Unsupervised Learning

@fig:unsupervised-learning

Unsupervised learning is a type of machine learning that involves training an algorithm on a dataset that contains inputs or features, but no corresponding outputs or labels. The algorithm is left to find patterns, relationships, and structure in the data on its own, without any guidance or supervision from a labeled dataset.

One of the main goals of unsupervised learning is to discover hidden patterns or features in the data that can be used for further analysis or modeling. This can include identifying clusters or groups of similar data points, reducing the dimensionality of the data, or detecting anomalies or outliers.

One of the key concepts in unsupervised learning is the idea of representation learning, which refers to the process of finding a compact and meaningful representation of the data that captures its underlying structure. This can be achieved through techniques such as dimensionality reduction, feature extraction, and feature learning.
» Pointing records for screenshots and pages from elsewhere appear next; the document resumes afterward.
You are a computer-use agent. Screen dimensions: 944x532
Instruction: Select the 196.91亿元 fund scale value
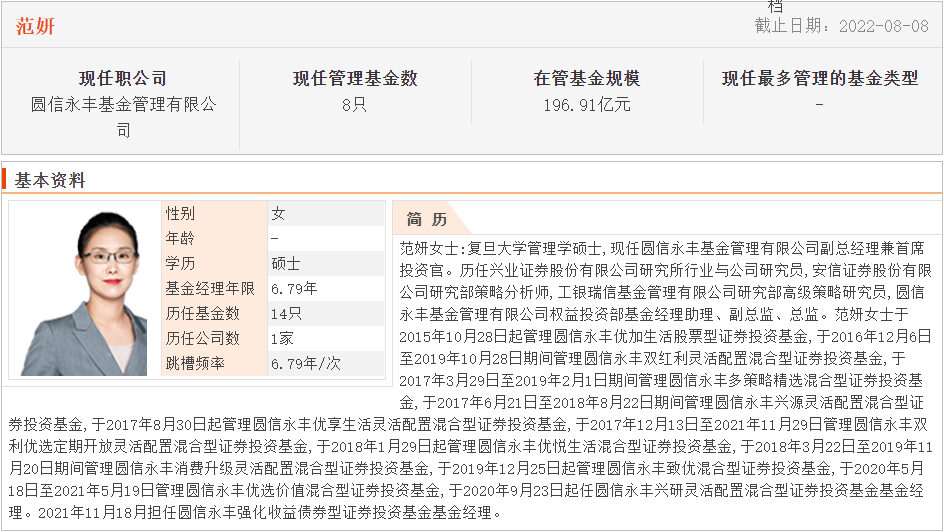587,105
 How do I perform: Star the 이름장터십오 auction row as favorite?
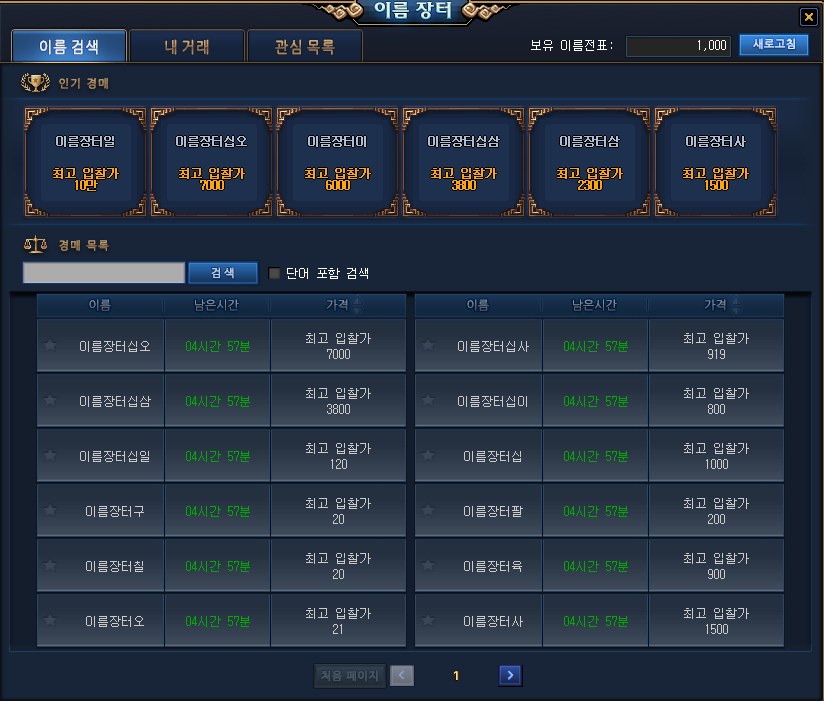50,345
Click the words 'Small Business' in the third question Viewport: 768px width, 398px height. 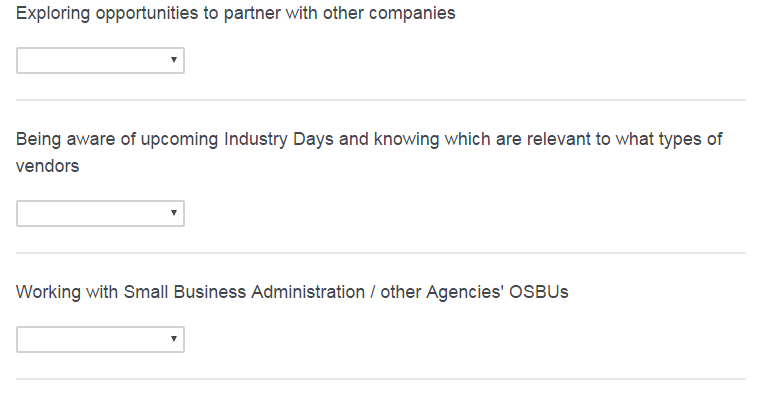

Unsupervised learning algorithms can be broadly categorized into two types: clustering and dimensionality reduction. Clustering is used for grouping similar instances together, while dimensionality reduction is used for reducing the number of features used to represent the data while still keeping the most important information.

Another important concept in unsupervised learning is the idea of self-supervised learning, it's a type of unsupervised learning that uses the structure of the data itself as the supervision signal, rather than external labels.

Unsupervised learning is widely used in various applications, such as natural language processing, computer vision, and anomaly detection. It can be a useful tool for exploring and understanding complex datasets, and it often serves as a preprocessing step for supervised learning tasks.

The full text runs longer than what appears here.